The planSummary says “COLLSCAN”, so it can only get worse over time and let’s have a look at the command … wait, what ?

1
2
3
4
5
6
7
8
9
10
11
12
13
14
15
16
"aggregate" : "items",
"pipeline" : [
{
"$match" : {

}
},
{
"$group" : {
"_id" : 1,
"n" : {
"$sum" : 1
}
}
}
],

So … why ? I didn’t asked for that, I wanted MongoDB to count() not to actually count! I mean, I want Mongo to use its count() function, not to aggregate all documents to count them. So let’s have a look at the code:

1
2
3
4
5
6
7
func (r *ItemsRepository) Count(ctx context.Context, query database.SearchQuery) (int64, error) {
count, err := r.Database.Collection("items").CountDocuments(ctx, r.toBson(ctx, query))
if err != nil {
return 0, err
}
return count, nil
}

So far, so good: there’s a query that is converted to bson format before being sent to what I though would be a call to count(). And then the driver decides to aggregate documents, did I found a bug here ? Maybe it’s worth raising an issue on the official repository, or maybe someone else already did … I was thinking of that when something in my brain pulled the emergency brake, brutally stopping my train of thoughts: how could it be a bug ? it’s not a random behavior nor a typo in the request, it must have been implemented willingly. The best way is to check the code, more precisely its comment:

1
2
3
4
5
6
// CountDocuments returns the number of documents in the collection.

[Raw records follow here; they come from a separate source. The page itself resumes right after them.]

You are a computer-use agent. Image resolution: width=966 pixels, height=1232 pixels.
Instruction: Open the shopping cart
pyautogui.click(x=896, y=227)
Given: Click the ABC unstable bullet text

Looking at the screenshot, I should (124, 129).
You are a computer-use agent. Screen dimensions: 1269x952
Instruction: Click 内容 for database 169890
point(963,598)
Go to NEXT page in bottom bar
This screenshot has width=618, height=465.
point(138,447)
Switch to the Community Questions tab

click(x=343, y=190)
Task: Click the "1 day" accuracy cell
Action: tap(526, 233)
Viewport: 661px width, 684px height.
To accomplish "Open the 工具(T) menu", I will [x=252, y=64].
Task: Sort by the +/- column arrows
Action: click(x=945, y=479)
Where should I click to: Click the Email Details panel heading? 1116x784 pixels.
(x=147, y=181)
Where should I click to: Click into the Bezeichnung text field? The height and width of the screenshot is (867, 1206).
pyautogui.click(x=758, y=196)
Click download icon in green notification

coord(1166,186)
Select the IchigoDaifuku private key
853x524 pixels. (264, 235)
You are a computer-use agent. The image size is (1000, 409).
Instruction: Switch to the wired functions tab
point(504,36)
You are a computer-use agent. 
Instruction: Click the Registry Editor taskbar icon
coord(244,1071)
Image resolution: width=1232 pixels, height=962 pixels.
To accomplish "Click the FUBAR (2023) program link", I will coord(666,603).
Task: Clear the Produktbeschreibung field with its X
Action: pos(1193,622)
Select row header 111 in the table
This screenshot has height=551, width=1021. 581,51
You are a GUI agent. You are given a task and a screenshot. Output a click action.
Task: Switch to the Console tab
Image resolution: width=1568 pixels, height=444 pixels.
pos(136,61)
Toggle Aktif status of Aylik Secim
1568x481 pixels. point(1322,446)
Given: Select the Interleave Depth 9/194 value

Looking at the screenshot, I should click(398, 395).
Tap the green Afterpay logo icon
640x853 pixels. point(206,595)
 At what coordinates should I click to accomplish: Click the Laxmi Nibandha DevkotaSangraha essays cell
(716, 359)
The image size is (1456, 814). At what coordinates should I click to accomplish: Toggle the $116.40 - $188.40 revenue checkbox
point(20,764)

For a fast count of the documents in the
// collection, see the EstimatedDocumentCount method.
//
// The filter parameter must be a document and can be used to select which documents contribute to the count. It
// cannot be nil. An empty document (e.g. bson.D{}) should be used to count all documents in the collection. This will
// result in a full collection scan.

Let’s quote the most interesting parts:

For a fast count of the documents in the collection, see the EstimatedDocumentCount method

OK, will do that

An empty document (e.g. bson.D{}) should be used to count all documents in the collection. This will result in a full collection scan.

That explains a lot!

So now, let’s just use EstimatedDocumentCount when the filter is empty:

1
2
3
4
5
6
7
8
9
10
11
12
13
14
15
16
17
18
19
func (r *ItemsRepository) Count(ctx context.Context, query database.SearchQuery) (int64, error) {
bsonQuery := r.toBson(ctx, query)
if len(bsonQuery) == 0 {
return r.CountAll(ctx)
}
count, err := r.Database.Collection("items").CountDocuments(ctx, bsonQuery)
if err != nil {
return 0, err
}
return count, nil
}

func (r *ItemsRepository) CountAll(ctx context.Context) (int64, error) {
count, err := r.Database.Collection("items").EstimatedDocumentCount(ctx)
if err != nil {
return 0, err
}
return count, nil
}

Now the result:

1
Time: 48ms

🎉 🎉 🎉 🎉 🎉 🎉 🎉

OK, now the issue is solved but what’s the explanation behind all this ? Let’s dig a bit in Mongo’s official documentation, especially in that chapter called “Accuracy and Sharded Clusters”:

On a sharded cluster, the count command when run without a query predicate can result in an inaccurate count if orphaned documents exist or if a chunk migration is in progress.
To avoid these situations, on a sharded cluster, use the db.collection.aggregate() method

And so did the developers of the Golang driver, they just did the right thing according to the manual. However, it shows that it’s not always running the query we expect when writing the code. So we always need to be careful and think about what will be actually sent to the server (always true when querying a database BTW). And read the manual, it’s the smarter way to use your smartphone on the toilet.